Right off of Jiffys Web Page under FAQ notice the second question and it's answer using sythetic oil WILL VOID WARRENTY

What is the correct mixture of oil and gasoline to use for fuel in a Jiffy?
The correct ratio for all Jiffy Power Ice Drills is 24 to 1. This means 5.3 OZ of Jiffy two-cycle oil is mixed with 1 GAL. of fresh gasoline. This information is also contained in the Jiffy owner's manual, the Tecumseh engine manual, and on the Jiffy fuel tank. We recommend that a Jiffy owner purchase a one-gallon gas can and use it only for their Jiffy Power Ice Drill.


What kind of oil should be used to make a Jiffy fuel mixture?
Use only quality two-cycle oil to mix with clean fresh gasoline for fuel. A quality two-cycle snowmobile oil works well. Do NOT use synthetic oils of any kind, they will void the warranty.

Can motor oil or four-cycle oil be used for the fuel mix?
NO! Never!

Can regular unleaded gas be used for the fuel mix?
Yes, it is the gasoline type recommended for use by the engine manufacturer.

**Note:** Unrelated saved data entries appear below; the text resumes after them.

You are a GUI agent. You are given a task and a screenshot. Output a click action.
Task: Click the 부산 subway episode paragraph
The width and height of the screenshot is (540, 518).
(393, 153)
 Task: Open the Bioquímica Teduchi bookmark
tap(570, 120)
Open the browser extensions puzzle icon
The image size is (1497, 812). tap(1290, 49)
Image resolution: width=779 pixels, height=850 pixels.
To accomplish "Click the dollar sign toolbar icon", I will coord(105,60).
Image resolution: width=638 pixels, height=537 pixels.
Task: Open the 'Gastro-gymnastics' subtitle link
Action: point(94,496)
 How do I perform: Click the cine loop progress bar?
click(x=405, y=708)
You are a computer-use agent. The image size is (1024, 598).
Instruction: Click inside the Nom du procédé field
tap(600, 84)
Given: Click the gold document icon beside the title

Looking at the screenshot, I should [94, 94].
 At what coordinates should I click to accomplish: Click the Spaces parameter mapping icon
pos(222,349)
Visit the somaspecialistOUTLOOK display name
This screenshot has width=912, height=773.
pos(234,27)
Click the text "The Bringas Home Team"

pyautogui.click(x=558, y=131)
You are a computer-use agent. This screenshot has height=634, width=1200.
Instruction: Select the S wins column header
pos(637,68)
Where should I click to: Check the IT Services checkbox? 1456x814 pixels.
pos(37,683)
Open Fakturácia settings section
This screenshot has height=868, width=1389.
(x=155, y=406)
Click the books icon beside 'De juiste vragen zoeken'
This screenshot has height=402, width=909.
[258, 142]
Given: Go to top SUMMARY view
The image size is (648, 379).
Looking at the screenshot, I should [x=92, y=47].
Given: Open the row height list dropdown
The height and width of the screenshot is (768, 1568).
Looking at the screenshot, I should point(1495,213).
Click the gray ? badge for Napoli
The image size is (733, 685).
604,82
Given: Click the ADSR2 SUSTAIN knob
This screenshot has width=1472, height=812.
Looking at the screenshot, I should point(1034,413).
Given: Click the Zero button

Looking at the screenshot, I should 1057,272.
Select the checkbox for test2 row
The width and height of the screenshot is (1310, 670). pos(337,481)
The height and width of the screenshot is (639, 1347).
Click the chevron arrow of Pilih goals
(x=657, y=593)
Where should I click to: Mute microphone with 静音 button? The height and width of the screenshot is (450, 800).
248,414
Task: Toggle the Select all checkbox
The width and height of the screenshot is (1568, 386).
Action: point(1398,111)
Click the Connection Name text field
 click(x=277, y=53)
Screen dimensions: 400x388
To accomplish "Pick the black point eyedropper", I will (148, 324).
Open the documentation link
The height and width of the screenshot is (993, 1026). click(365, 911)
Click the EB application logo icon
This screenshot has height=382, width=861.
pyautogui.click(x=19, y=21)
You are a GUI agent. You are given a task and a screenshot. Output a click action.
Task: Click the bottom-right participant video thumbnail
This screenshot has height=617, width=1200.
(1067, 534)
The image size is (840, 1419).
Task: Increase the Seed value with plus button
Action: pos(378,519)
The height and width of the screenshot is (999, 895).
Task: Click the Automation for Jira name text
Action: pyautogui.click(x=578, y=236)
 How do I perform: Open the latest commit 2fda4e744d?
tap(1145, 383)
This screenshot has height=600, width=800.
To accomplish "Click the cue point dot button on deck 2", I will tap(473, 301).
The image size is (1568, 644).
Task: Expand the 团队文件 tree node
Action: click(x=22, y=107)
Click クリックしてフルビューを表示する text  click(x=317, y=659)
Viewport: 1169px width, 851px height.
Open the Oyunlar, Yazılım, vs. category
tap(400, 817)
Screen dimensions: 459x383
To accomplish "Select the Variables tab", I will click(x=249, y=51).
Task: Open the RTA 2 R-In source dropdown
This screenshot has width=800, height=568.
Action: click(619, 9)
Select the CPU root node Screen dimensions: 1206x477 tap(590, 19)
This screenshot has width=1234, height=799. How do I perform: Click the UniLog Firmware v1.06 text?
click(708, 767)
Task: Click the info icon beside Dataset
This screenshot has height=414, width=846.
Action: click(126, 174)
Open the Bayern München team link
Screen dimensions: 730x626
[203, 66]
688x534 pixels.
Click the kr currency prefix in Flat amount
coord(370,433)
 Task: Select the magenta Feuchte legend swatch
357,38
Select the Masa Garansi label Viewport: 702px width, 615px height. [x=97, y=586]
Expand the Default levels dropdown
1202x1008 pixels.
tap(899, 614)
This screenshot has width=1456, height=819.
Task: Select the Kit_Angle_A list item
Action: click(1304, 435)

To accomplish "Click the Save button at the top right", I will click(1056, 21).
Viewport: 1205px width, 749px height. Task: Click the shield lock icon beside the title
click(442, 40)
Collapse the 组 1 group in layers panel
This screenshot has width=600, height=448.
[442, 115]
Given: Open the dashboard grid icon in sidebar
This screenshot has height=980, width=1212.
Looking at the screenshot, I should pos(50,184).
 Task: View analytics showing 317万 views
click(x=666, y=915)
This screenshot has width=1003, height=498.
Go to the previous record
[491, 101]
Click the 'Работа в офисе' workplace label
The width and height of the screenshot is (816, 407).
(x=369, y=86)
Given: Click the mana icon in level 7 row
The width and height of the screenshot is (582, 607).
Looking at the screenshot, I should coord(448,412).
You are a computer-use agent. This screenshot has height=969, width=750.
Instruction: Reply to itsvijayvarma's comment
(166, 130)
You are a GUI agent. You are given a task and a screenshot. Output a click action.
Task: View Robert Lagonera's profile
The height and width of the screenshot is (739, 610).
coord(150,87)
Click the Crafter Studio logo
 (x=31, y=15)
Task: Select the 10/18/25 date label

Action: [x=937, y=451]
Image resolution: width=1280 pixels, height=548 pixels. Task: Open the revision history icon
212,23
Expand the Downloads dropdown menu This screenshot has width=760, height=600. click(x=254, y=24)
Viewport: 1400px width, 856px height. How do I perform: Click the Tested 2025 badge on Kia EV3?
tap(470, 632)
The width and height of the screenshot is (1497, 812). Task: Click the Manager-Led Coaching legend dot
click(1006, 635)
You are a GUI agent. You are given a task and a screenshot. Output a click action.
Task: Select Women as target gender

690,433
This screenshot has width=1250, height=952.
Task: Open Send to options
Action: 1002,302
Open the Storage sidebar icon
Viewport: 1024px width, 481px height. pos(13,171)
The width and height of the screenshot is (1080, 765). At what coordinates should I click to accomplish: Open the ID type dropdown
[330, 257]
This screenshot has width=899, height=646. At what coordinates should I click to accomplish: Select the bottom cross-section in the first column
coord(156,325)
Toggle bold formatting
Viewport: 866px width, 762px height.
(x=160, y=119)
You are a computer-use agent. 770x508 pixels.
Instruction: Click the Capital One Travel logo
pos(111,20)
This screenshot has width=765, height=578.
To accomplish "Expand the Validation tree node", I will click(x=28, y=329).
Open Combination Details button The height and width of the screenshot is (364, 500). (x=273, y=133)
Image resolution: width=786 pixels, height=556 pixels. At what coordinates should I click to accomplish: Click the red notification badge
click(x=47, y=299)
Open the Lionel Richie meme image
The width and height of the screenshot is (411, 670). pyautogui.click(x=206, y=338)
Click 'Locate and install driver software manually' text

Can an outboard motor fuel mixture or a chain saw fuel mixture be used for a Jiffy Power Ice Drill?
ONLY if the mixture is 24:1. We strongly recommend having a separate container specifically for your Jiffy, with the fuel mixed at a 24:1 ratio. It's a good idea to put a tag on the fuel can with the mixture ratio it contains to avoid using the wrong fuel.

Is it ok to leave fuel in a Jiffy Power Ice Drill during the summer months?
Yes, when using Jiffy 2 Cycle Smokeless Oil with Fuel Stabilizer. That way, some protection is present if fuel is left in the tank longer than planned. If regular 2 cycle oil is used, the proper storage procedure is thoroughly described in the owner's manual.

So there you have it from some of the manufaturers. I looked at Stikemasters Web page and they more or less say them same thing stick with manufacturer recommendations.

------------------
Grip it and Rip it

IFFWalleyes
I Fish For Walleyes
[email protected]

[This message has been edited by iffwalleyes (edited 02-04-2004).]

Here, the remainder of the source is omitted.